Clinical Characteristics and Treatment Management of Seronegative Myasthenia Gravis: A Systematic Review of the Literature

Massimiliano Ugo Verza, Mattia Schiavolin, Francesca Beretta, Sara Cornacchini, Antonio Lotti, Gregorio Spagni, Valentina Damato

ABSTRACT

Seronegative myasthenia gravis (SNMG) is characterized by the absence of detectable autoantibodies against known MG targets, despite clinical and electrophysiological evidence of a postsynaptic neuromuscular junction disorder. The aim of this systematic review was to better define clinical features, diagnostic clues and treatment outcome of SNMG patients. We conducted a systematic review following PRISMA guidelines, analyzing studies published from 2001 to August 2024 through MEDLINE, Embase, and Cochrane databases. A total of 31 studies (712 patients) with SNMG diagnoses based on clinical features, electrophysiology, pharmacological testing, or treatment response were included. The cohort was predominantly female (473/712, 67%) with a mean age at onset of 42 years. Isolated ocular symptoms were present in 281/500 (56%) patients, with progression to generalized MG in 113/262 (43%) within 2 years from onset. Regarding diagnostic strategies, some studies combined clinical findings consistent with MG and both electrophysiology and pharmacological testing, while others applied a less stringent diagnostic approach, leading to variability in case definitions. Moreover, only 213/448 (48%) patients underwent cell‐based assays to confirm the seronegative results after antibody screening, raising concerns of misclassification.
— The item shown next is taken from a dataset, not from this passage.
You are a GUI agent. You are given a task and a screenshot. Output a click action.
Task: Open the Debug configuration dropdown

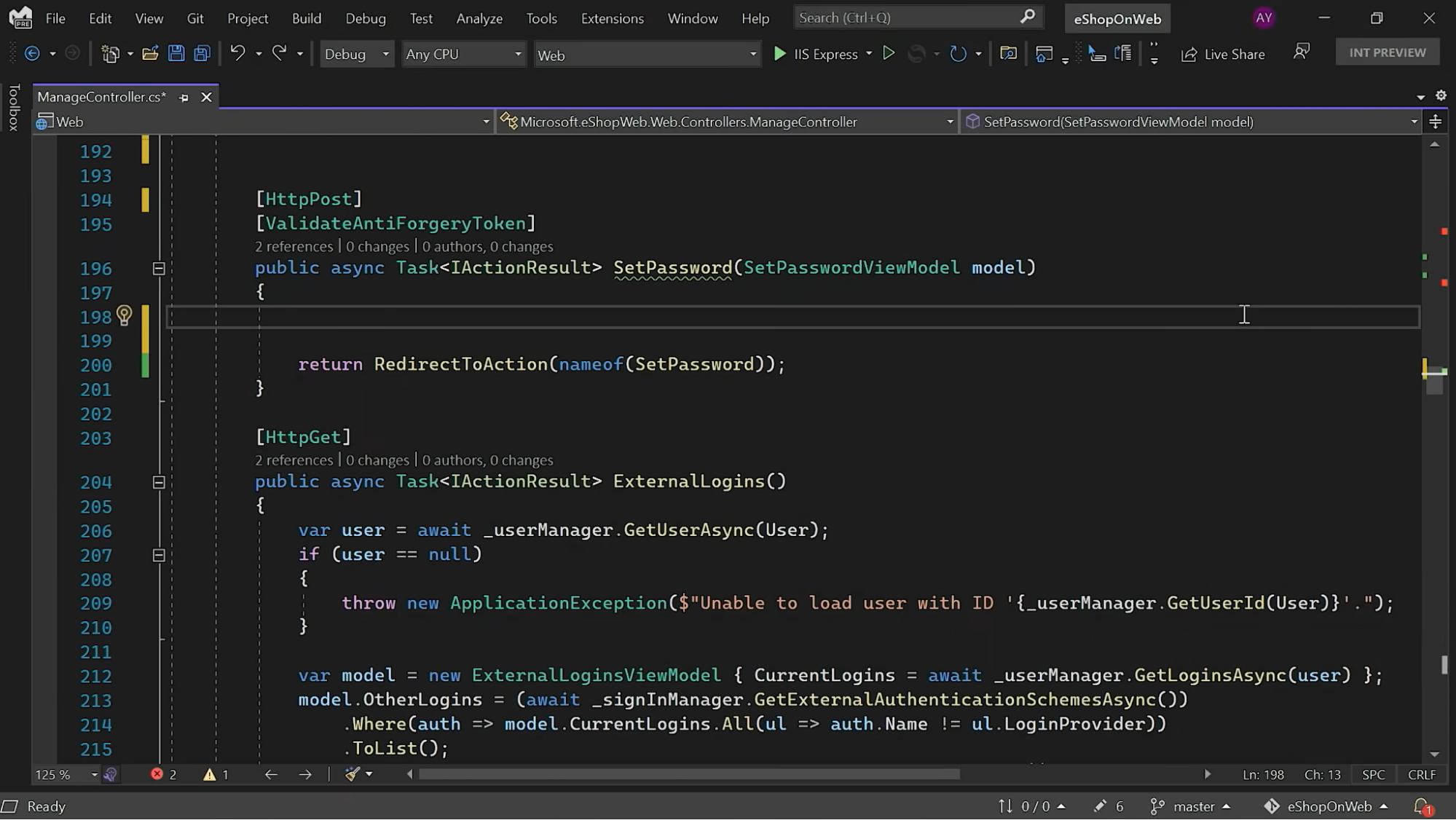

Immunotherapy was administered to 271/333 (81%) patients, most commonly corticosteroids combined with immunosuppressants (173/271, 74%). Despite treatment, only 153/394 (39%) achieved the minimal manifestations status, and 52/220 (24%) were classified as refractory. In conclusion, SNMG is a heterogeneous condition with significant diagnostic and therapeutic challenges. Standardized diagnostic criteria, including the use of highly sensitive antibody assays, are needed to improve immunological stratification and optimize therapeutic management.